══ Input data ══

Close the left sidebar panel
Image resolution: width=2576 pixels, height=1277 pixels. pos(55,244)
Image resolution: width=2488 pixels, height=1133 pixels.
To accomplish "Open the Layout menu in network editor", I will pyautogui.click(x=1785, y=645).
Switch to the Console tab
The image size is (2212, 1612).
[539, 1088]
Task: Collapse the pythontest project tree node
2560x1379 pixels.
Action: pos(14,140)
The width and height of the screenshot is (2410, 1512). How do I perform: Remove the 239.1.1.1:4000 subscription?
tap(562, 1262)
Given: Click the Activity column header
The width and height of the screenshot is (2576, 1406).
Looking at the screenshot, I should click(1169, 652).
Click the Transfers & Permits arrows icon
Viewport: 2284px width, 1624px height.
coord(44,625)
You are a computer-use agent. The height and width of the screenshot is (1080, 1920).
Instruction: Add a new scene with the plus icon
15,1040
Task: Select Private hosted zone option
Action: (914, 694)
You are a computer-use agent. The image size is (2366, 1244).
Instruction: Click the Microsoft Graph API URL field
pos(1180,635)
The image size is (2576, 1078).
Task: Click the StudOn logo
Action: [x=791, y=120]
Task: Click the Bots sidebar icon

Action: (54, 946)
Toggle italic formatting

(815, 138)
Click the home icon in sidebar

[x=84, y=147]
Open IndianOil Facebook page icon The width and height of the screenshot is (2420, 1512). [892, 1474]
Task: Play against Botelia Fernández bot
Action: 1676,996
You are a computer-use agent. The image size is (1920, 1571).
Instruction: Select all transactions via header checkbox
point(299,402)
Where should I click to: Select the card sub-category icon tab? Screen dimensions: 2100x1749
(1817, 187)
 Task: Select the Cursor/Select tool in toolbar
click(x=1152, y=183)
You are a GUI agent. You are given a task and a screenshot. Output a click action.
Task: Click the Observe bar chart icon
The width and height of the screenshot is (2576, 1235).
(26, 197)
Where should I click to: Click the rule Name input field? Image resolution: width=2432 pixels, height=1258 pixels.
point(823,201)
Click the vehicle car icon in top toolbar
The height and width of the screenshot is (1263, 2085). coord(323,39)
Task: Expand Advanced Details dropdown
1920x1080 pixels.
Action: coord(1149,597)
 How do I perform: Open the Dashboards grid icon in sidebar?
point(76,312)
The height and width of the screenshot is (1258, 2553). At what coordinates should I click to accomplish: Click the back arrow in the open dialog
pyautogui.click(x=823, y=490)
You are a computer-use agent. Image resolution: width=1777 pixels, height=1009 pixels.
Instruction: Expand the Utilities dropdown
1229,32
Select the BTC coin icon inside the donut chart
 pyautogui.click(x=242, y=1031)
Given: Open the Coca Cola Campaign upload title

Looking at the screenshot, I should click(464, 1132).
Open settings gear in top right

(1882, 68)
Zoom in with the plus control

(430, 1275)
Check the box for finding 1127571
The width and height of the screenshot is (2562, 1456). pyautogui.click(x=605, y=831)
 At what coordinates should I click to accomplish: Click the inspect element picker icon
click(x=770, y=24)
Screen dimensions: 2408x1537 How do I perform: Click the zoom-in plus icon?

═══

What is being asked: Will you return exactly the lines above from the one with "The width and height of the screenshot is (2576, 1406)." down to the one with "You are a computer-use agent. The height", counting both as part of the range?

Response area:
The width and height of the screenshot is (2576, 1406).
Looking at the screenshot, I should click(1169, 652).
Click the Transfers & Permits arrows icon
Viewport: 2284px width, 1624px height.
coord(44,625)
You are a computer-use agent. The height and width of the screenshot is (1080, 1920).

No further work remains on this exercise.